Although a comprehensive microstructural analysis was not conducted in this study, preliminary inspection of fracture surfaces, even at a low magnification, revealed clear differences between the drawn and SLM-produced Ti-6Al-7Nb specimens. The drawn specimens exhibited uniform, ductile fracture surfaces, consistent with their higher measured fracture toughness and stable crack propagation. In contrast, the SLM specimens displayed visible irregular porosity on the fracture surfaces. This surface heterogeneity supports the interpretation that internal porosity plays a significant role in reducing the fracture resistance of additively manufactured materials. Future research should focus on comprehensive microstructural characterization of both drawn and SLM specimens, using optical and scanning electron microscopy (SEN) to directly correlate fracture behavior with material structure. Quantitative analysis of porosity in the parts produced via SLM is needed to support the conclusions about its influence on the properties mentioned in this paper. Increasing the sample size for each production process would allow for the statistical approach and improve the reproducibility of the results. Investigating the effects of post processing treatments, such as heat treatment or surface finishing, on SLM specimens would provide insight into optimizing their mechanical properties for biomedical applications. Advanced fracture surface analysis, especially using SEM, should be included to better interpret crack growth mechanisms and failure modes in relation to microstructural features and defects. Future studies should also explore the normalization of fracture toughness values to defect density. Performing these activities would yield a more comprehensive understanding of the fracture mechanics in Ti-6Al-7Nb alloys.

5. Conclusions

The study presented establishes clear, experimentally measured differences in the fracture behavior of Ti-6Al-7Nb produced via a conventional drawing process compared to selective laser melting.

The threshold stress intensity factor measurements revealed that the SLM-produced specimens exhibited a higher initial resistance to crack initiation, with ΔK_th = 4.53 MPam^0.5, compared to the drawn specimens, with ΔK_th = 3.84 MPam^0.5. However, this was contradicted by different fracture toughness values, where the drawn alloy demonstrated higher K_c = 84 MPam^0.5 compared to the SLM-produced specimens, with K_c = 21.9 MPam^0.5.

Analysis of crack growth under cyclic loading revealed further distinctions. The drawn alloy followed Paris’ law, with parameters C = 8.555 × 10⁻¹⁴ and m = 5.077, while the SLM-produced alloy showed C = 7.199 × 10⁻¹² and m = 4.6. This indicates that the crack propagation in the SLM parts occurs significantly faster in the low-ΔK regime, a difference mainly attributed to the microstructural non-uniformity and higher porosity inherent to the production process.

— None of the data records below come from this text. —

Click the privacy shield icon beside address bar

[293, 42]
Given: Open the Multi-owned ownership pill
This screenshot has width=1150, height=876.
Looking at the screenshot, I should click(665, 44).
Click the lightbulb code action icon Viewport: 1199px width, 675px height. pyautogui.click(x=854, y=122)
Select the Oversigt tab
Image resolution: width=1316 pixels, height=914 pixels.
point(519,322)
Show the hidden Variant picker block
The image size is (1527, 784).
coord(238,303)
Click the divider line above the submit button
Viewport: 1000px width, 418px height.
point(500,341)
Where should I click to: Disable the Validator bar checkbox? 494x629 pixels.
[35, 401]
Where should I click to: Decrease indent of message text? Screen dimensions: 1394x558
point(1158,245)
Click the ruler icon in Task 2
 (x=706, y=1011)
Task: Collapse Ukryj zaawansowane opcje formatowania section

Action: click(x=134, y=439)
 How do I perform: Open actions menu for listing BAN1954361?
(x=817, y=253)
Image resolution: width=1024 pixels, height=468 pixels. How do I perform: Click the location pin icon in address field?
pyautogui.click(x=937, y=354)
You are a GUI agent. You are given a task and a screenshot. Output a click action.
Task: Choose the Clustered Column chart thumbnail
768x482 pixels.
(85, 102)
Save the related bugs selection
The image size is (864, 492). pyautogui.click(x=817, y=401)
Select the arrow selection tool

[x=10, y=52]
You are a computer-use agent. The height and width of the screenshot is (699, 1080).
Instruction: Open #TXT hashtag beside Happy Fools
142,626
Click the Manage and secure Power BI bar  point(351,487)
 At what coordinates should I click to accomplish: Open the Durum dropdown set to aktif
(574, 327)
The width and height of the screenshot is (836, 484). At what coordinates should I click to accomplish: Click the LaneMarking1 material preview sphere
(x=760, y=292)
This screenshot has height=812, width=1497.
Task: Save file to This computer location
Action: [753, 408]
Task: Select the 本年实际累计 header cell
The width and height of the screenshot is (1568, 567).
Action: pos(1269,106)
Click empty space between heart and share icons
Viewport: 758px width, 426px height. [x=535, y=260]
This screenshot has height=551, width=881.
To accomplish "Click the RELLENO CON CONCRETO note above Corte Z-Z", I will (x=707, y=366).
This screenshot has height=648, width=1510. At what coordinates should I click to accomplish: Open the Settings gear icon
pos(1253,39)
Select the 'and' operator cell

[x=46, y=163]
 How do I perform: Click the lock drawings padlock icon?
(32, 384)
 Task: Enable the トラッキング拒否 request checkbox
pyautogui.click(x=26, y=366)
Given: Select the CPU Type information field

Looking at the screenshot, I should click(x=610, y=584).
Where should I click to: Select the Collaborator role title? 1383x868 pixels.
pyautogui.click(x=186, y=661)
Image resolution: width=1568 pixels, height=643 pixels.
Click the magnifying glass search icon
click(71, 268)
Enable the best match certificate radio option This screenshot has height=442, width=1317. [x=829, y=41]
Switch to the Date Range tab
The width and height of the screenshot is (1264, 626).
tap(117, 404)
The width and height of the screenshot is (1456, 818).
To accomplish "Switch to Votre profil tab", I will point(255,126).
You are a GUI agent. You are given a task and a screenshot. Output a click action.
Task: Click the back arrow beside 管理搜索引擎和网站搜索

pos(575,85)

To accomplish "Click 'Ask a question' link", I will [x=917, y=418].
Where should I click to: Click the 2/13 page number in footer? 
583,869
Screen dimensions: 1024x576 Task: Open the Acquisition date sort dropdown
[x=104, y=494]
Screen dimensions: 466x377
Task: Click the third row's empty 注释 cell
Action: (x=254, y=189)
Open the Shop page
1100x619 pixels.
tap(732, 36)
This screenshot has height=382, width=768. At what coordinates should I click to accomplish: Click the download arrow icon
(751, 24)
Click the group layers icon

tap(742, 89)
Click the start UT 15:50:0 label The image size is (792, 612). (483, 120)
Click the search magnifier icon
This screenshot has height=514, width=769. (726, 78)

In contrast, the drawn material’s more homogeneous structure slows initial crack growth but increases its sensitivity to load increases, as indicated by the higher exponent m. Supporting these quantitative findings, resistance curve behavior further supported the differences between the production processes. The drawn specimens displayed stable and rising J-R and CTOD-R curves, typical for ductile fracture and stable crack growth. In contrast, the SLM specimens exhibited highly brittle behavior, leading to crack instability that resulted in significant data scattering and prevented the collection of reliable crack extension measurements necessary for constructing a valid J-R curve.

Fracture toughness determination using cylindrical test specimens confirmed the fundamental trend observed, with rectangular specimens showing higher values in the drawn rod specimens compared to the SLM-produced specimens. While the absolute values differed slightly between the two testing methods, both experiments confirmed that traditional manufacturing yields superior fracture resistance in Ti-6Al-7Nb.

The comprehensive data supplied here, including explicit Paris’ law parameters and experimentally determined toughness values, enables more accurate service-life prediction and provides a foundation for rational selection between conventional and additive production for biomedical and structural applications.